Перед нами стоят две проблемы.

1. Производство тяжелой воды.

2. Разделение изотопов. <…>

Первая более актуальна, так как, судя по имеющимся данным, при наличии тяжелой воды машина будет работать и без обогащения изотопов урана. Кроме того, изготавливать тяжелую воду все же проще и дешевле, чем обогащать изотопы U-235.

Тем не менее ученые не отказались от идеи разработать эффективную методику разделения изотопов. Лейпцигский физик Эрих Багге придумал для этого совершенно новый способ, который назвал «изотопным шлюзом». Нужно получить узкий «молекулярный луч», состоящий из беспорядочно перемешанных изотопов, и пропустить его сквозь систему из двух вращающихся конусовидных заслонок-бленд. Через определенное время молекулы в «луче» перегруппируются: тяжелые отстанут от более легких. Скорость вращения бленд подбирается так, чтобы «пакет» легких изотопов успел проскочить вперед, в отстойник, а остальные – нет. Эту идею приняли, но Багге понадобился в Париже, и реализация его проекта была отложена на целый год.

Тем временем не покладая рук работал и невольный конкурент Багге – доктор Вильгельм Грот из Гамбурга. Он создавал газовую центрифугу для обогащения изотопов из гексафторида урана по схеме, почерпнутой в американских научных журналах. Такой способ разделения изотопов кажется самым наглядным, ведь центрифуга сортирует атомы разных масс за счет центробежной силы. В начале августа 1941 года Грот провел переговоры с фирмой «Аншуэтц» из Киля. Через неделю фирма получила заказ на строительство опытного образца центрифуги. 22 октября ее чертежи были готовы. Специалисты закупили электродвигатель, развивавший скорость до 60 000 оборотов в минуту. А вот другие фирмы, с которыми пришлось иметь дело, оказались менее расторопными. Так, ротор для центрифуги Вильгельм Грот хотел изготовить из очень прочного стального сплава. Он обратился на завод Круппа, но там просили подождать месяцев восемь. Пришлось обойтись сплавом из легких металлов, благо в Ганновере его выплавили к середине декабря. Планировалось, что уже в феврале 1942 года центрифуга заработает. «Ежедневно она способна выпускать около двух килограммов гексафторида урана, чей изотоп U-235 будет обогащен на 7 процентов», – многообещающе писал Грот в своем предварительном отчете.

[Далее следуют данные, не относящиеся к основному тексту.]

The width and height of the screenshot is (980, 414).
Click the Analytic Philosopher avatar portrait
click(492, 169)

Кроме того, руководители атомного проекта обратились к мюнхенскому профессору Карлу Клузиусу (он-то и разработал метод «термодиффузии», о котором мы говорили выше). Его спросили, можно ли заменить едкий и капризный гексафторид урана каким-либо другим летучим соединением. Физик мог порекомендовать лишь пентахлорид урана, который, однако, обладал свойствами, еще более нетерпимыми для промышленного использования. Безжалостно отринув прежние прожекты, Карл Клузиус тем не менее сумел обнадежить военных: «При нынешнем уровне наших знаний о летучих урановых соединениях следует рассчитывать на серьезный успех лишь в том случае, если мы откажемся от газообразных соединений, заменив их жидкими». Причем профессор сам вызвался разработать новый метод диффузии изотопов.

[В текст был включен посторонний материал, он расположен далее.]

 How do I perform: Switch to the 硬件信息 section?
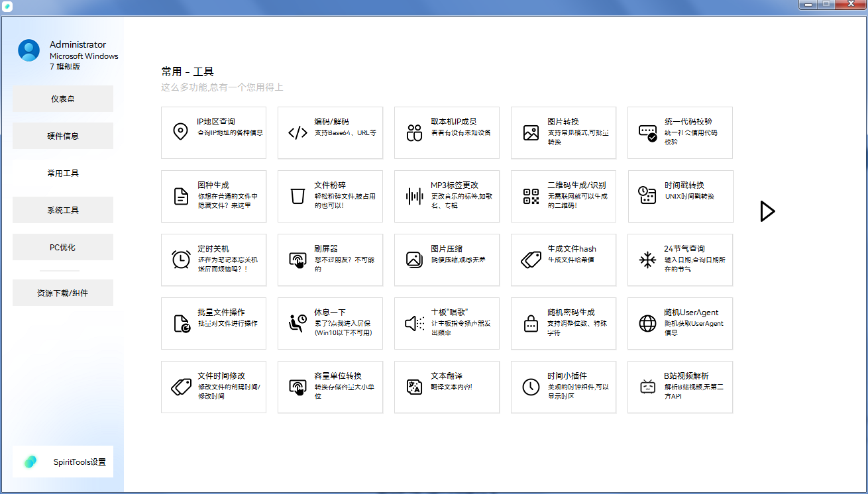point(63,135)
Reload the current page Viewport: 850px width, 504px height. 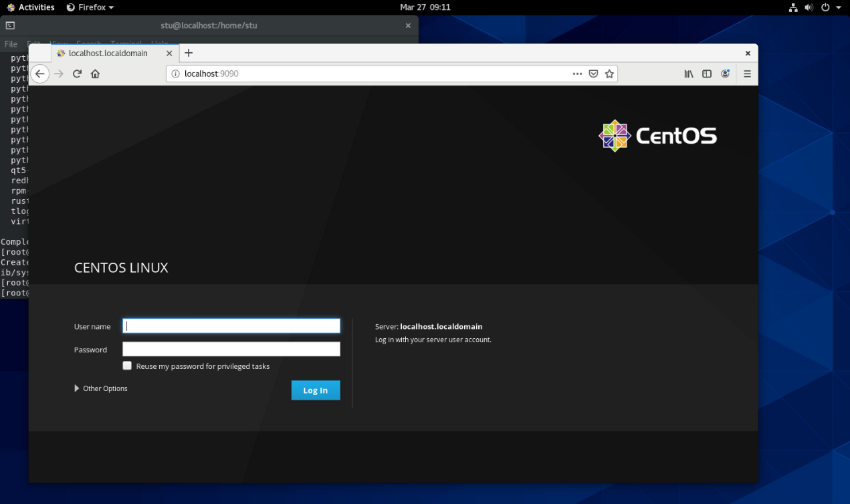(x=77, y=74)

Со своей стороны, Вернер Гейзенберг и Георг Дёпель повторили у себя в Лейпциге эксперимент с урановым реактором «L–III». При этом они вновь использовали оксид урана, но зато теперь у них было целых 164 килограмма тяжелой воды, произведенной по спецзаказу в Норвегии. 142 килограмма оксида урана физики поместили внутрь алюминиевого шара диаметром 75 сантиметров. Два слоя оксида разделяла тонкая алюминиевая сфера. Источник нейтронов находился в центре. Реактор упрятали в резервуар с водой.

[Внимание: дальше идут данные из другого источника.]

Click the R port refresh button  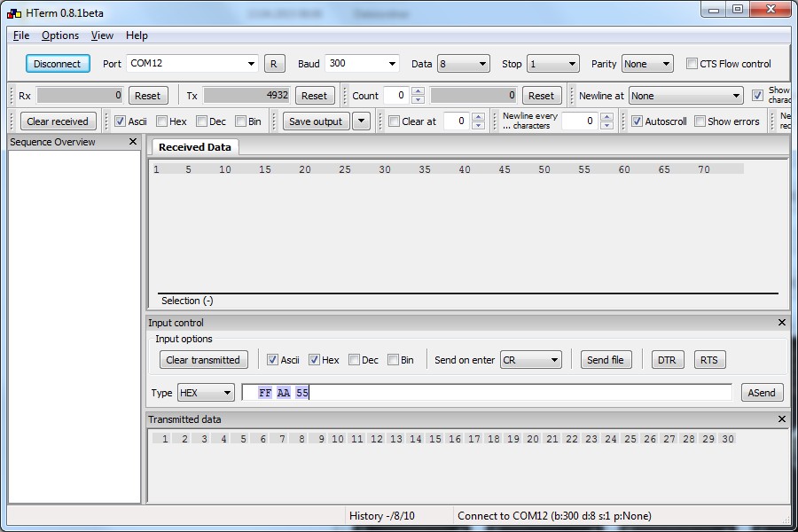click(274, 64)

Но и на этот раз размножение нейтронов не было зафиксировано! Тогда оба профессора перепроверили свои расчеты и учли нейтроны, поглощаемые алюминиевой сферой. Вот тут-то они наконец-то и получили «положительный коэффициент размножения» нейтронов.

«Именно в сентябре 1941 года, – вспоминал Вернер Гейзенберг, – мы поняли, что атомную бомбу создать можно».

Критическая масса

В период, когда немецкие физики вплотную подошли к решению ключевых технологических проблем, препятствующих созданию «урановой машины», случилось страшное: войска вермахта были разбиты под Москвой, а блицкриг против Советского Союза на глазах превращался в затяжную кровопролитную войну.

3 декабря 1941 года министр вооружений Фриц Тодт доложил фюреру, что военная промышленность находится на грани краха. Пришло время затягивать пояса. Гитлер распорядился подчинить немецкую экономику нуждам войны.

Изменилось отношение и к атомному проекту. Его продолжали считать перспективным, но не первостепенным. Руководство проектом поручили Имперскому научно-исследовательскому совету, который подчинялся Имперскому министерству науки, образования и народной культуры во главе с Бернгардом Рустом – человеком, слабо разбиравшемся в физике. Фактически власть вернулась к Абрахаму Эзау, которого вроде бы совсем отстранили от атомного проекта.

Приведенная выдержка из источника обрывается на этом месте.